A new research institute at The University of Texas MD Anderson Cancer Center is intended to create effective new cancer medications and corresponding diagnostics using fundamental discoveries and modern technologies, according to Raymond DuBois, MD, PhD, MD Anderson’s executive vice president and provost.

“The Institute for Applied Cancer Science will exploit the enormous opportunities provided by recent truly transformative scientific and technological advances to improve the appallingly low rate of success in the nation’s current cancer drug development system,” Ronald DePinho, MD, president of MD Anderson, said.

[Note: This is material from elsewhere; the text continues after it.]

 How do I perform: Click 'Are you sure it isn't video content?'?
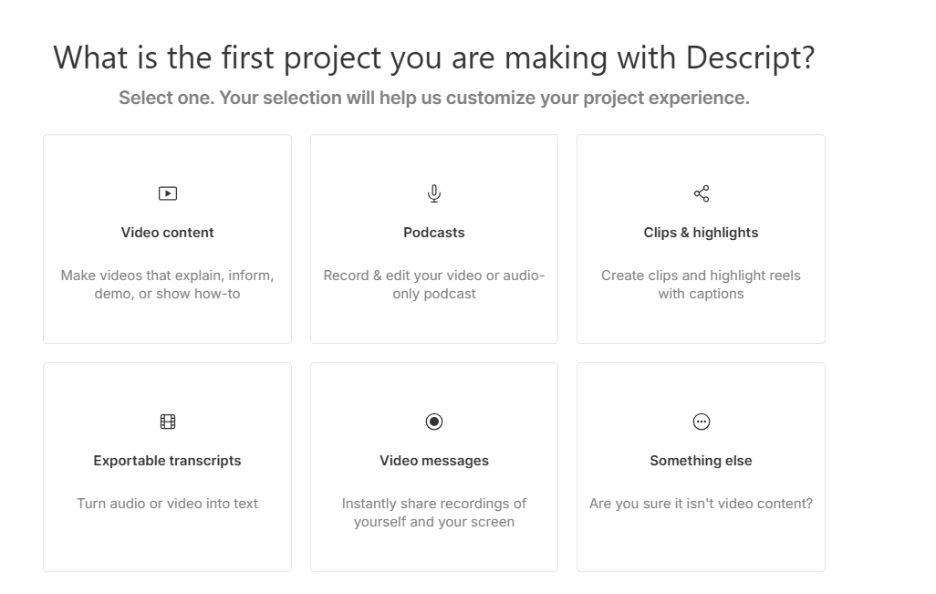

“Only 5% to 10% of potential cancer drugs make it from initial discovery all the way to patients as approved treatments. And more than half of those fail in phase 3 clinical trials, the final step of development. That’s costly not just economically but costly to patients who are subjected to largely ineffective treatments,” DePinho said. “Improving this unacceptable performance requires that we hit the reset button and develop a new organizational model that systematically secures the knowledge needed to fully understand key targets and develop a clear clinical path for new therapies.”

Cultural divide is “the valley of death” for drug development

The institute’s leaders have coined the phrase, “the valley of death” when referring to the divide between academic research and the goal-oriented focus of biotechnology companies.

“Efficient conversion of discoveries into effective medicines will require seamless integration of not only discovery and applied science, but also the exploratory and goal-oriented cultures in academia and industry,” DuBois said.

Goals: Biomarker-driven clinical trials

Goals for the new research center include developing novel drug candidates for biomarker-driven clinical trials within 5 years. Leadership teams believe this can be achieved by incorporating attributes from academic and industrial research to identify new cancer targets, translate the scientific knowledge into novel cancer drugs, and advance the new agents into innovative, biomarker-driven clinical trials.